Phytochemical screening

Phytochemical analysis of the ethanol crude extracts revealed the presence of several bioactive compounds across the six plant species. Alkaloids were detected in all six plant extracts, indicating their widespread presence. Flavonoids, known for their antioxidant and antimicrobial properties, were present in all extracts except for the extract of S. guineense. Tannins, Phenols, Terpenoids, Saponins, Steroids, Glycosides, and Anthraquinones were variably distributed among the plants’ extract. Notably, extracts of C. spinarum and E. racemosa exhibited a full spectrum of these phytochemicals, suggesting a rich chemical composition that could contribute to their observed antibacterial activities. On the other hand, the extract of S. singueana lacked Terpenoids and Steroids, which might explain its lower antibacterial efficacy. The consistent presence of Alkaloids, Tannins, and Phenols across all extracts highlights their potential role in the antibacterial effects observed in this study, although the specific contributions of these compounds were not further dissected (Table 5).

Table 5: Secondary metabolites of ethanol crude extracts from the leaves of six plant species

Phytochemicals	Test	Results
Phytochemicals	Test	M. communis	Z. spina	E. racemosa	S. guineense	C. spinarum	S. singueana
Alkaloids	Wagner	+	+	+	+	+	+
Flavonoid	Alkaline	+	+	+	-	+	+
Tannins	Braymer’s Test	+	+	+	+	+	+
Phenol	Ferric chloride	+	+	+	+	+	+
Terpenoid	Salkowski	+	+	+	+	+	-
Saponins	Foam	+	-	+	+	+	+
Steroids	Salkowski	+	+	+	+	+	-
Glycosides	Bortanger	+	+	+	+	+	+
Anthraquinones	NaOH	+	+	+	-	+	+

Key: +: present; -: absent

The current study evaluated the antimicrobial efficacy and phytochemical profile analysis of six medicinal plants commonly used in East Amhara, Ethiopia, with a particular focus on their activity against S. aureus and S. typhi.
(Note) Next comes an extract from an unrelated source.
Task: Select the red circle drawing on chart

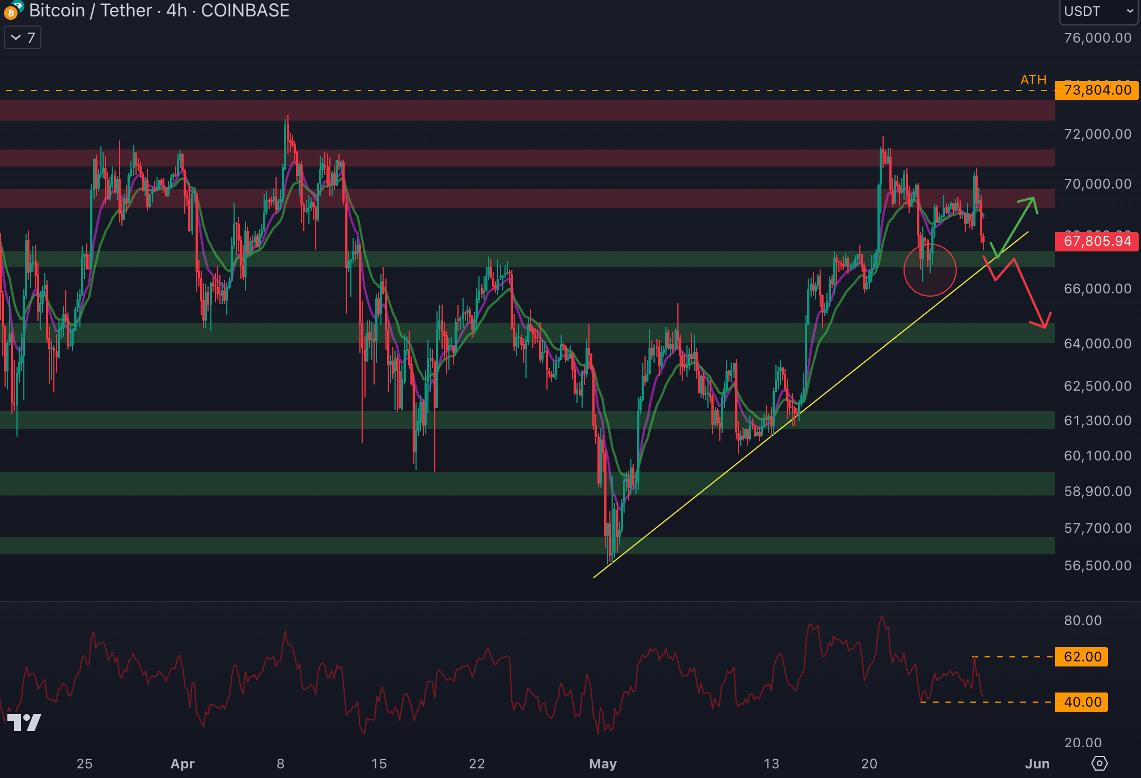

The findings revealed substantial differences in the antimicrobial potency of the ethanol extracts of the tested plant species. Notably, M. communis exhibited the highest antibacterial activity against both bacterial strains. These findings are consistent with previous reports that have documented the potent antimicrobial properties of M. communis [20,45]. Its abundant phytochemicals, such as essential oils, flavonoids, and tannins could be implicated in the high antibacterial activity of the plant extract [21]. Likewise, the strong inhibitory effects of M. communis against both Gram-positive and Gram-negative bacteria suggest its potential utility in managing infections caused by various bacterial infections. Previous studies have similarly demonstrated the broad-spectrum antimicrobial activity of M. communis [20,21,45,46,47]. Moreover, the presence of bioactive compounds such as 1,8-cineole and α-pinene, known for their antimicrobial properties, further supports the therapeutic potential of M. communis [21,48,49,50].
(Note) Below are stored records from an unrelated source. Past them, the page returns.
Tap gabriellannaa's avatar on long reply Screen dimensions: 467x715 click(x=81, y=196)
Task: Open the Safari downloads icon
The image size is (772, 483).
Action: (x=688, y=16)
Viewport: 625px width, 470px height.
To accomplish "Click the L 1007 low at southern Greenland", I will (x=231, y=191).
Similarly, the notable antibacterial activity exhibited by C. spinarum validates its longstanding use in traditional medicine for the treatment of various infections [28,29]. The antimicrobial efficacy of the plant is likely attributed to the presence of bioactive compounds such as saponins and flavonoids. These phytochemicals are known for their ability to disrupt bacterial cell membranes and interfere with microbial metabolic processes, thereby inhibiting bacterial growth and survival [51,52]. Previous reports also demonstrated that plant extracts constituting similar bioactive compounds produced potent antibacterial activities [53,54,55].

In contrast to M. communis and C. spinarum, S. singueana exhibited relatively lower antibacterial activity in this study, particularly against Gram-negative bacteria (S. typhi). A study reported by Nyalo et al., (2022) also revealed that the plant extract has more activity against Gram-positive than Gram-negative bacteria, further supporting the present finding [56]. The weak antibacterial activity of S. singueana in this study raises concerns about its effectiveness as a standalone treatment for bacterial infections, despite its traditional use for various ailments in Ethiopian folk medicine [30,31]. While S. singueana is traditionally valued for its medicinal properties, its modest antibacterial activity might be attributed to the lower concentration of bioactive compounds in the tested extracts. However, the presence of anthraquinones in S. singueana, compounds known for their therapeutic properties, suggests that this plant may still hold potential in different therapeutic contexts, such as in combination therapies where it could enhance the efficacy of other antimicrobial agents [57,58]. Reports by Nyalo et al., (2022) also demonstrated the same finding with herein study [56].

The determination of MIC and MBC provided further insights into the antimicrobial efficacy of the plant extracts studied. M. communis was particularly noteworthy, exhibiting the lowest MIC value against both S. aureus and S. typhi. This low MIC indicates a strong inhibitory effect, even at minimal concentrations, highlighting M. communis as a potent candidate for developing herbal formulations. In addition to M. communis, S. guineense emerged as another plant species with significant antimicrobial potential, particularly against S. typhi. The MIC and MBC results for S. guineense suggest that this plant possesses notable bactericidal properties, warranting further investigation.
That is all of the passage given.